For the Birds Radio Program: Hummingbirds

Original Air Date: May 21, 1986

A tiny, pugnacious bird with a liquid diet as sweet as soda pop.

Duration: 3′01″

Transcript

John Doe is a short and stubby American male, with more than one third of his weight in his chest muscles. His heart rate is 1260 beats per minute during moderate activity. He’s restricted to a liquid diet because of his abnormal metabolism, yet each day he gorges on twice his weight in liquids as sweet as soda pop. Is John headed for big trouble? Not at all. He’s just a typical hummingbird.

The smallest birds in the world are the hummingbirds. They are unique–the only birds that can fly backwards, straight up, and straight down. They don’t really hum–they get their name from the droning sound made by their wings in flight. They also make squeaky chipping noises as they fly.

(RECORDING OF A RUBY-THROATED HUMMINGBIRD).

Only one species of hummingbird is found in Minnesota–the Ruby- throated Hummingbird. The male has an iridescent throat.
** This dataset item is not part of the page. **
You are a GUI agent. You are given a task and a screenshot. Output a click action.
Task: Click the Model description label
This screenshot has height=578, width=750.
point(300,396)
If the light hits it right, it glitters ruby-red, but in dull light can appear black. Females and young have white throats, sometimes streaked lightly with gray. All Ruby-throated Hummingbirds have green backs.

Tiny animals lose more body heat per ounce than large animals. A scientist once figured out the smallest size a warm-blooded animal could possibly be. He thought his calculations were all wrong because hummingbirds were smaller than the minimum. But, as it turns out, he was absolutely correct–it’s just that hummingbirds are not really warm- blooded the way most people mean. Hummingbirds can allow their temperatures to drop as much as 30 degrees at night and when resting in order to conserve energy. If a human’s temperature dropped that much, he’d be dead.
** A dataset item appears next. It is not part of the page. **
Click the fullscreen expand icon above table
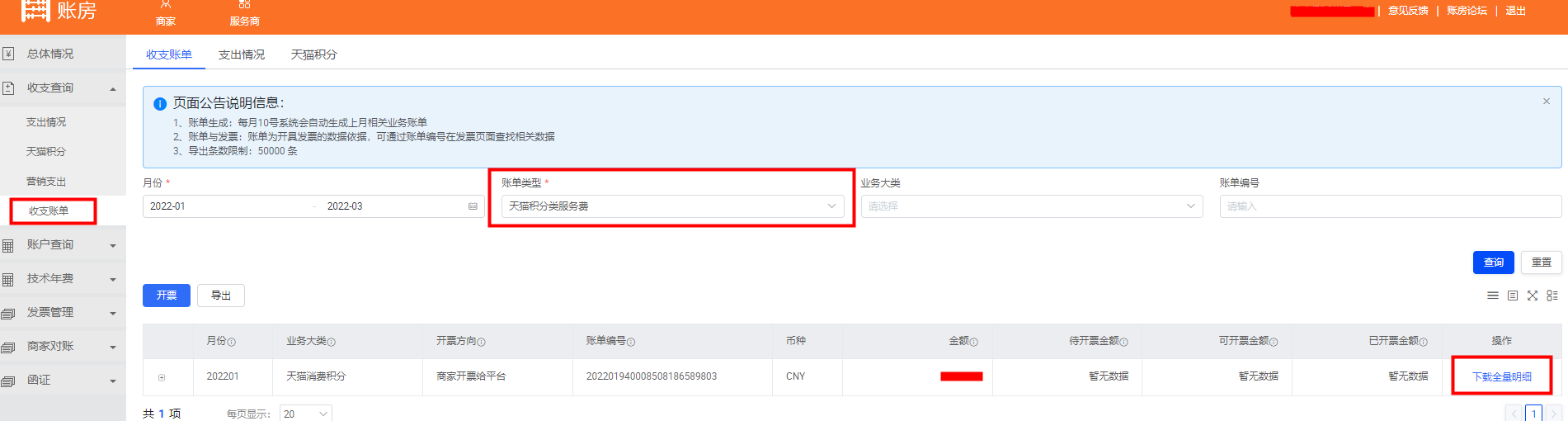This screenshot has width=1568, height=421. click(x=1532, y=296)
Ruby-throated Hummingbirds winter in Mexico and Central America, presumably entertaining Sandinistas and Contras alike. They nest in the eastern United States and Canada–they get as far as Duluth by mid-May, when our weather can be notoriously lousy. Hummingbirds are badly stressed by cold and rain unless they have enough food. So setting out sugar water for them probably saves a lot of their lives.

If you want to feed hummingbirds, now is the time to start. Make a sugar water mixture of about one cup of sugar to four cups of water. Don’t use honey–a bacterium which poisons hummingbirds grows rapidly in honey.
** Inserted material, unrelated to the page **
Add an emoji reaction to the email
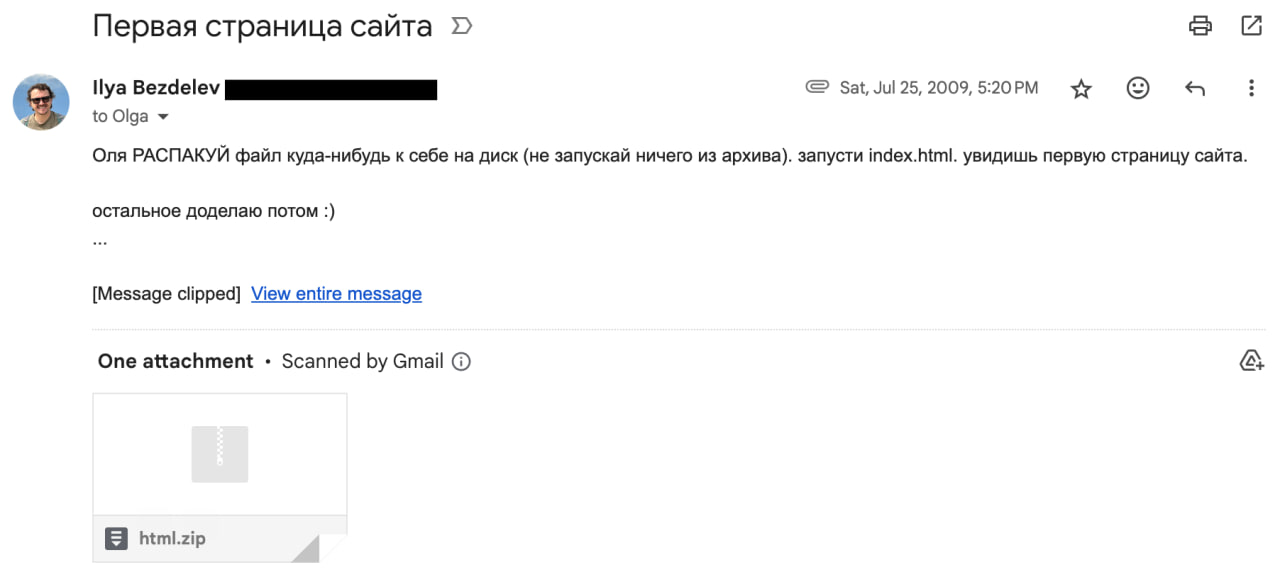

Hummingbirds are attracted to the color red. You don’t need to add red food coloring to your sugar water mixture if you use a store-bought feeder designed with red flowers. But if you put the sugar water in cereal bowls, better add coloring or the hummers won’t notice it.

Hummingbirds also feed at a lot of garden flowers–fuchsias, columbine, phlox, petunias, honeysuckle, lilies, and nasturtiums, to name just a few. A single one will visit as many as 1500 flowers a day, and may even check out the gardener if he’s wearing a red hat.

(RECORDING OF A HUMMINGBIRD).

This is Laura Erickson, and this program has been “For the Birds.”